* INSTRUCTIONS FOR THE TASK *
Only the lines from the one with "You are a GUI" through the last line of the material below belong in the answer, copied exactly and without pictures.

* RECORDS *
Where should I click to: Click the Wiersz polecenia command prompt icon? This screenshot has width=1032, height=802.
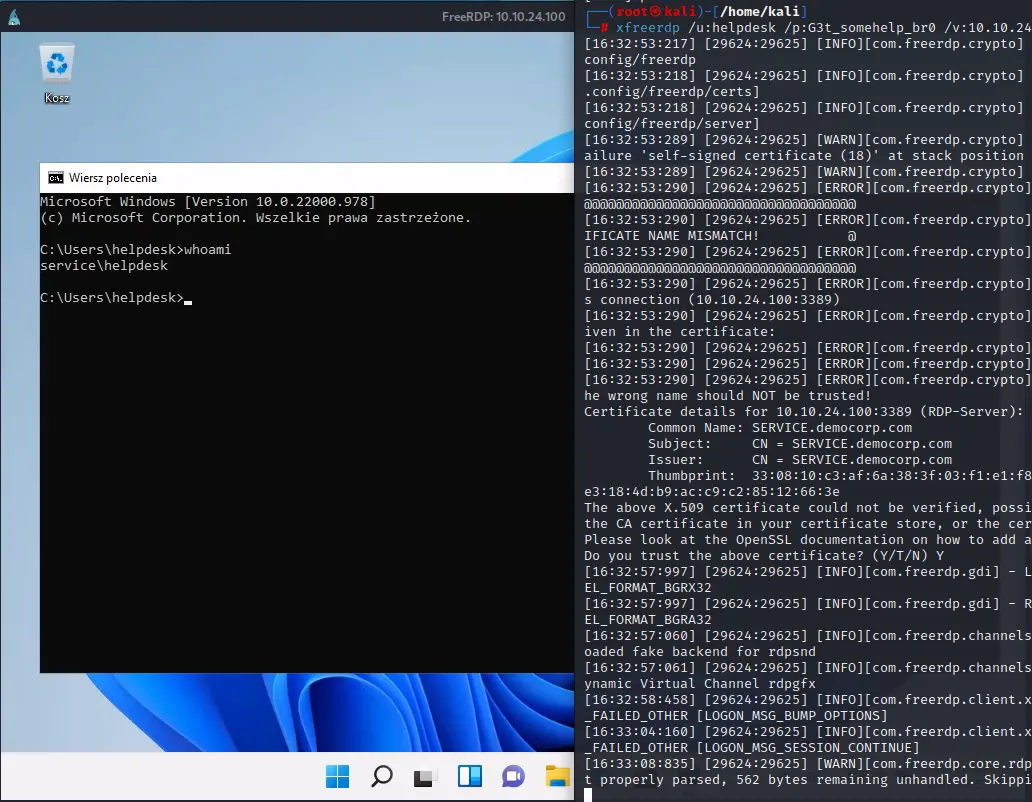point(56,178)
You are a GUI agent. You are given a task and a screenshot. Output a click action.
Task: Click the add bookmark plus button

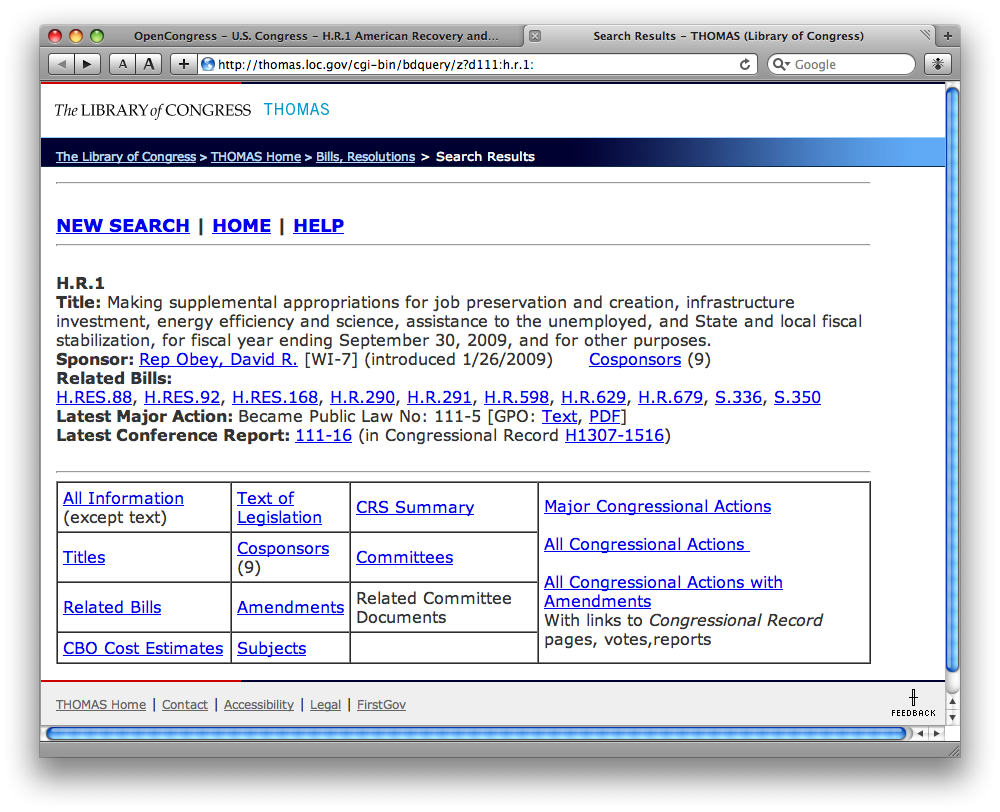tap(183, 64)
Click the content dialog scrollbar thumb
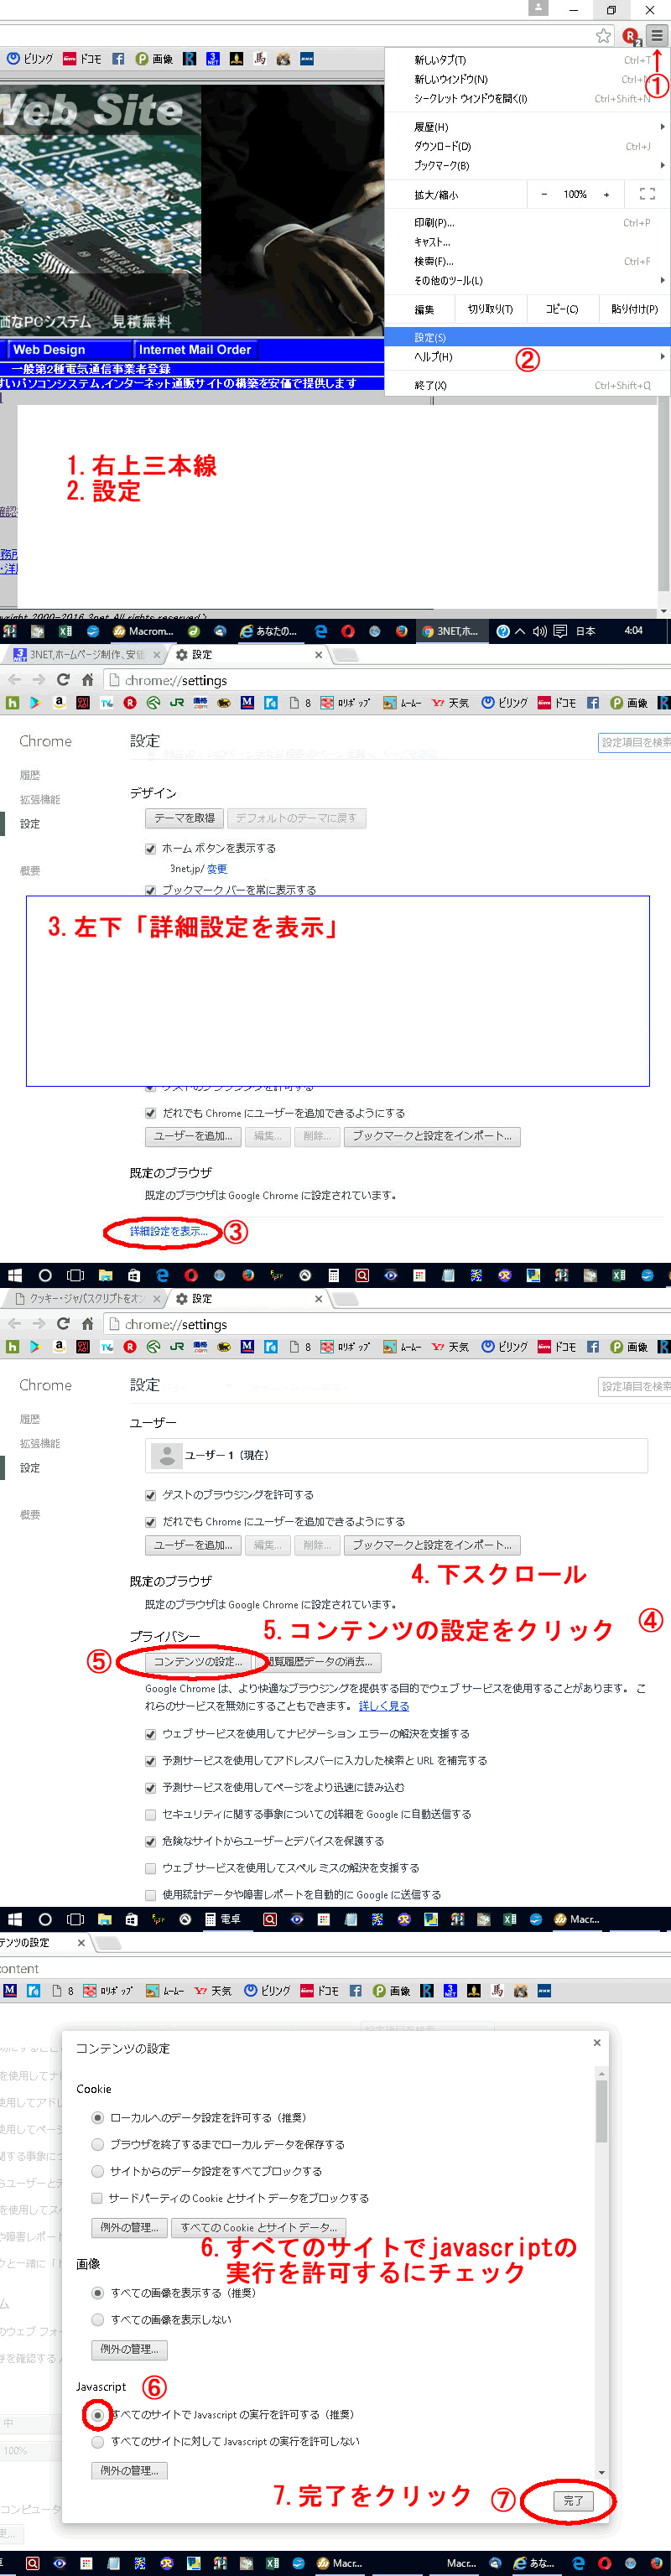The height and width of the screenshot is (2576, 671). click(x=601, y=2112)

* TASK ANSWER *
You are a GUI agent. You are given a task and a screenshot. Output a click action.
Task: Click the add bookmark plus button

tap(183, 64)
Click the content dialog scrollbar thumb
The height and width of the screenshot is (2576, 671). click(x=601, y=2112)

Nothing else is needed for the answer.